ニュースのネタを探したり、取材に向けた打ち合わせ、企画会議など、編集部では日々いろいろな話をしていますが、なんてことない雑談やこれといって落としどころのない話というのが案外盛り上がるし、あとあとなにかの役に立ったりするんじゃないかなあと思うんです。
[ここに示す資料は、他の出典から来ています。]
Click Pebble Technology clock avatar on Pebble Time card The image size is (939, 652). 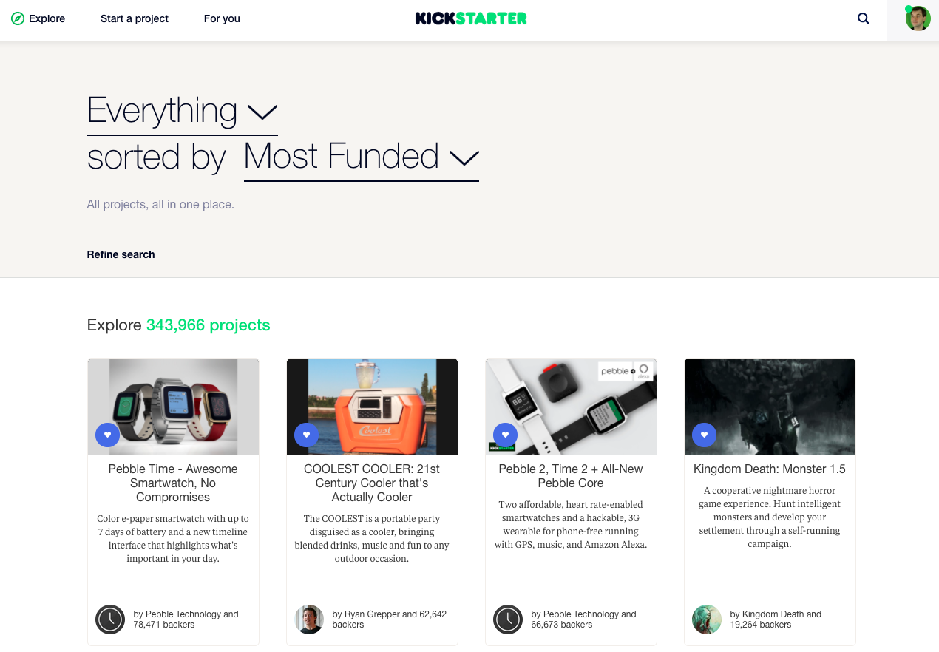pyautogui.click(x=110, y=619)
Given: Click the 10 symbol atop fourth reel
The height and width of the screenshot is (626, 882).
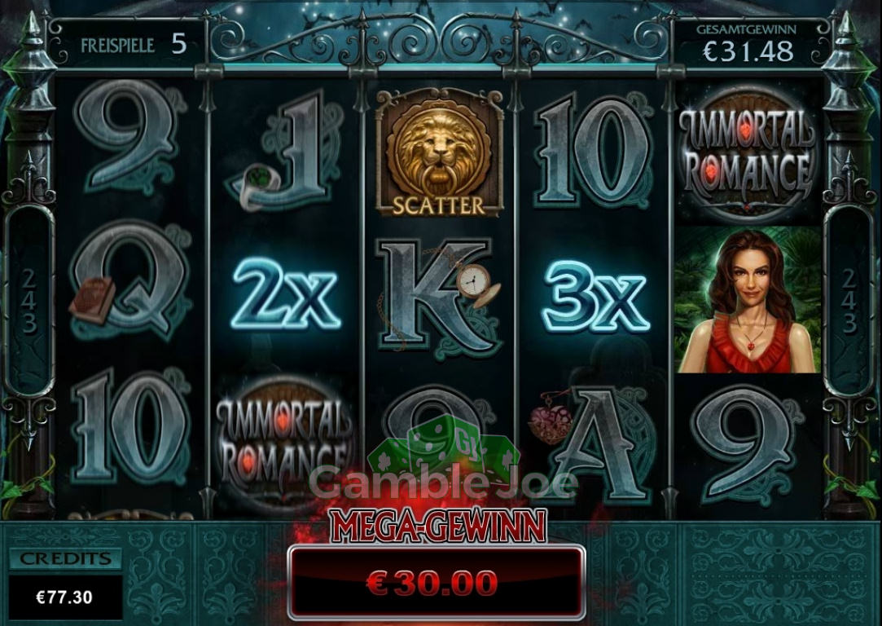Looking at the screenshot, I should [x=594, y=151].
どうしても言いたいわけではなく、特別伝えたいわけでもない。そんな、余談以上コンテンツ未満な読み物としてお届けする、JDN編集部の「そういえば、」。デザインに関係ある話、あんまりない話、ひっくるめてどうぞ。

「ぬいぐるみとしゃべる」若者たちを描いた映画作品

そういえば、先月から公開がスタートしている映画『ぬいぐるみとしゃべる人はやさしい』を観ました。タイトルにもある「ぬいぐるみ」の存在が最近ちょっと気になっていたからです。

ぬいぐるみとしゃべる人はやさしい ポスター写真

JDNでもお世話になっているグラフィック社さんの『てづくり推しぬいBOOK』は、キャラクターやアイドルを模したぬいぐるみ、通称「ぬい」の作り方を紹介する本ですが、これが累計5万部のヒットとなったニュースも耳に入っていましたし、SNSではぬいぐるみを外に連れ出し、カフェや旅先で撮影を楽しむ「ぬい撮り」も見かけます。もはやぬいぐるみは小さな子どもだけが愛でるものではないのだと、認識を改めはじめていました。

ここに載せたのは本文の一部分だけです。